The study protocol was approved by the Fred Hutchinson Cancer Research Center Institutional Review Board, and written informed consent was obtained from all study subjects. Cases and controls were interviewed in-person and asked about their reproductive history, body size, medical history, and family history of cancer. Additionally, detailed histories of all episodes of hormonal contraceptive use, including beginning and ending dates, brand, dose, route of administration, and pattern of use (number of days per month) were obtained. Our questioning was limited to exposures that occurred before each participant’s reference date (month and year). The reference date used for each woman with breast cancer was her diagnosis date. As described above, controls were frequency matched to cases on reference year. The reference months assigned to controls reflected the distribution of reference months among the cases.

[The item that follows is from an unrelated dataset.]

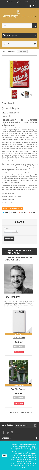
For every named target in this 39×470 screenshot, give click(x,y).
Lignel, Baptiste (11, 108)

The primary referent category consisted of women who never used any type of injectable hormonal contraceptive. We also conducted sensitivity analyses considering alternative reference categories. These included defining women who never used any type of hormonal contraceptive as the reference category, and conducting analyses limited to ever users of hormonal contraceptives where the reference category consisted of ever users of a non-injectable hormonal contraceptive. Since even a single DMPA shot has been shown to result in MPA measurable in serum for as long as 7.5 to 9 months after injection, ever users of DMPA were defined as women who ever received even a single DMPA shot.(10
) Given these pharmacokinetics, recent DMPA use was defined as having received one or more DMPA shots within five years of reference date similar to how recency of hormone use has been defined by the Collaborative Group on Hormonal Factors.(12
) Duration of use was calculated by attributing three months of “use” (exposure) for each DMPA shot a woman received as the recommended prescribed regimen is shots that are administered every three months. Analyses focus primarily on recent DMPA use for at least 12 months because in pooled data from 54 epidemiological studies conducted world-wide the positive relationship between oral contraceptive use and breast cancer risk was only observed among recent users for at least 12 months duration.(13
We used unconditional logistic regression to calculate odds ratios (ORs) and their associated 95% confidence intervals (CIs) to compare breast cases to controls.(14
) All analyses were conducted using Stata/SE version 11·2 (StataCorp LP, College Station, TX). All models were adjusted for age (five year categories) and reference year (continuous) since controls were matched to cases on these factors and additionally adjusted for first degree family history of breast cancer (no / yes / missing), body mass index one year prior to reference date [<25.0 kg/m2
/ (25.0–29.9 kg/m2
/missing (based on WHO categories)], number of full-term pregnancies (0/1–3/≥3/missing), duration of oral contraceptive (OC) use (never/<5 years/5–9.9 years / ≥10 years / missing), and screening mammography (ever / never). These latter five covariates were selected a priori
as potential confounders. Other variables evaluated as potential confounders included: education, income, race/ethnicity (based on self-report), and age at first live birth. None of these potential confounders changed our risk estimates by more than 10% and there was no statistically significant change (p<0.05) in the fit of the model with the addition of any of these potential confounders. Thus none were added to our final statistical models.